Experimental Results:
- Models trained with RefAug outperformed their standard counterparts in both in-distribution and out-of-distribution mathematical tasks (such as GSM8k, MATH, MAWPS, etc.).
- On reflective reasoning tasks (e.g., MathChat and MINT), RefAug-augmented models demonstrated a marked improvement, particularly in multi-step and follow-up questions.
Significance:
- RefAug goes beyond conventional data expansion techniques by embedding reflective thinking into training data, which strengthens a model’s ability to generalize and reason in diverse mathematical contexts. This method shows great promise for enhancing LMs in tasks requiring flexible problem-solving and deeper conceptual understanding.
The approach is designed to be easily integrated with other augmentation methods, improving the overall efficiency and effectiveness of language models in mathematical reasoning tasks.
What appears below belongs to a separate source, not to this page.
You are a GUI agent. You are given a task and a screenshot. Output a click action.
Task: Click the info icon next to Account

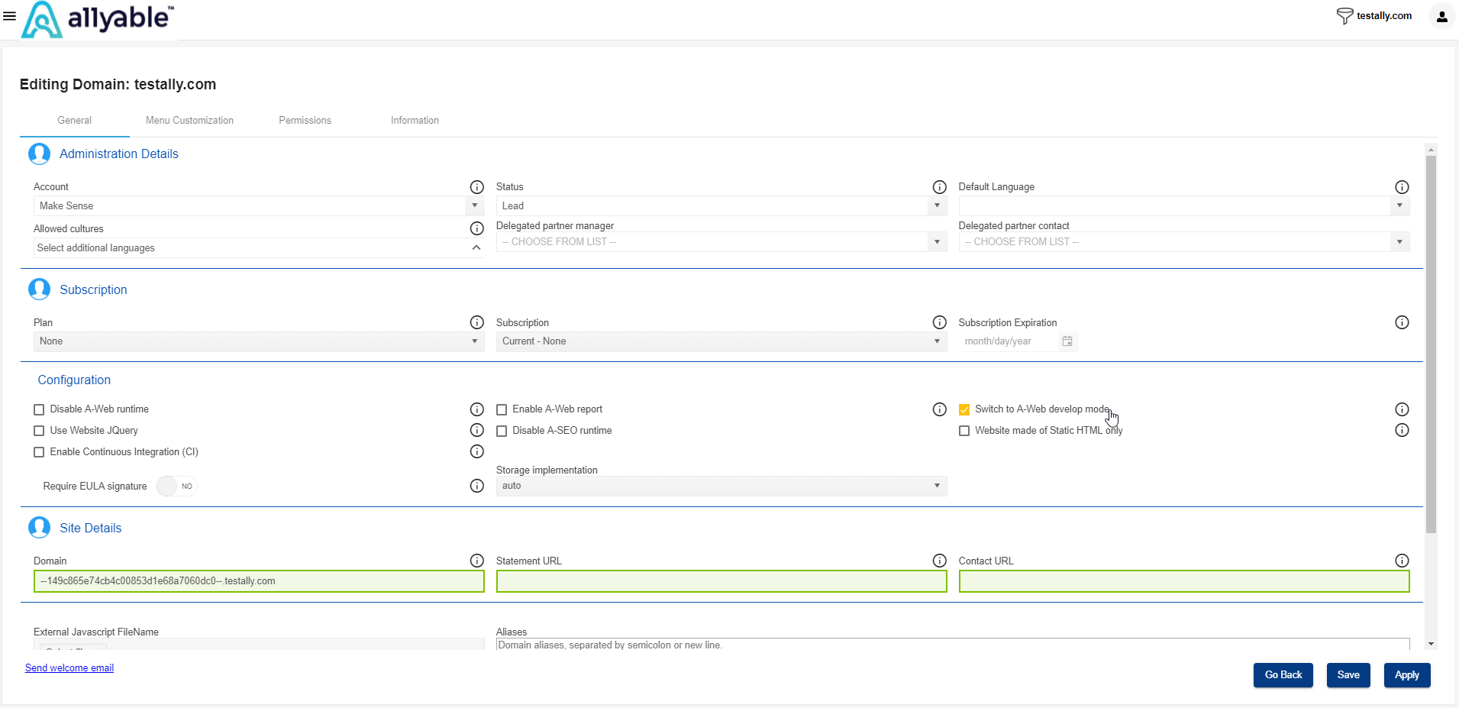[477, 187]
Agent Q: Advanced Reasoning and Learning for Autonomous AI Agents

This paper by Putta et al. from MultiOn and Stanford, presents “Agent Q,” a novel framework that enhances the reasoning and decision-making capabilities of large language models (LLMs) in agentic, multi-step tasks in dynamic environments such as web navigation. The framework tackles challenges related to compounding errors and limited exploration data that hinder LLMs from excelling in autonomous, real-time decision-making scenarios.
The authors propose a method that integrates guided Monte Carlo Tree Search (MCTS) with a self-critique mechanism. This enables the agent to iteratively improve by learning from both successful and unsuccessful trajectories, using an off-policy variant of Direct Preference Optimization (DPO). The agent operates in a Partially Observable Markov Decision Process (POMDP) framework, where the LLM is responsible for planning, reasoning, and interacting with the environment, such as executing commands on web pages. -Key Components of Agent Q:
1. Monte Carlo Tree Search (MCTS): MCTS is used for exploring multiple action trajectories. It evaluates possible actions at each node (web page) by calculating rewards and assigning values to each action. The Upper Confidence Bound (UCB1) strategy guides the exploration versus exploitation trade-off. To handle the sparse reward environment, an AI-based feedback mechanism is employed to rank actions and provide step-level guidance.
2. Direct Preference Optimization (DPO): DPO helps optimize the agent by using preference pairs (successful vs. unsuccessful actions) collected during interaction. This approach mitigates the need for a large number of online samples, making it computationally efficient for offline training. The DPO algorithm allows the agent to refine its decision-making policy by comparing trajectory outcomes and constructing preference pairs for learning.
3. Self-Critique Mechanism: To overcome credit assignment problems (where small errors can lead to overall task failure), the model incorporates a self-critique mechanism. At each step, the LLM provides intermediate feedback, which serves as an implicit reward, helping the agent refine its future actions. -Implementation Details:
  - Initial Setup: The LLaMA-3 70B model serves as the base agent. The agent is evaluated in the WebShop environment (a simulated e-commerce platform) and a real-world reservation system (OpenTable). Initial observations and user queries are represented as HTML DOM trees, and the agent’s actions are composite, consisting of planning, reasoning, environment interaction, and explanation steps.
- Training Process: The agent is trained using a combination of offline and online learning methods. Offline learning leverages the DPO algorithm to learn from past trajectories, while online learning uses MCTS to guide real-time action selection. The model continuously improves through iterative fine-tuning based on the outcomes of the agent’s decisions.
The following figure from the paper shows the use of Monte Carlo Tree Search (MCTS) to guide trajectory collection and iteratively improve model performance using direct preference optimization (DPO). We begin on the left by sampling a user query from the list of tasks in the dataset. We iteratively expand the search tree using UCB1 as a heuristic to balance exploration and exploitation of different actions. We store the accumulated reward obtained for each node in the tree, where in this image darker green indicates higher reward and darker red indicates lower reward. To construct the preference dataset, we compute a weighted score of the MCTS average Q-value and score generated by a feedback language model to construct contrastive pairs for DPO. The policy is optimized and can be iteratively improved.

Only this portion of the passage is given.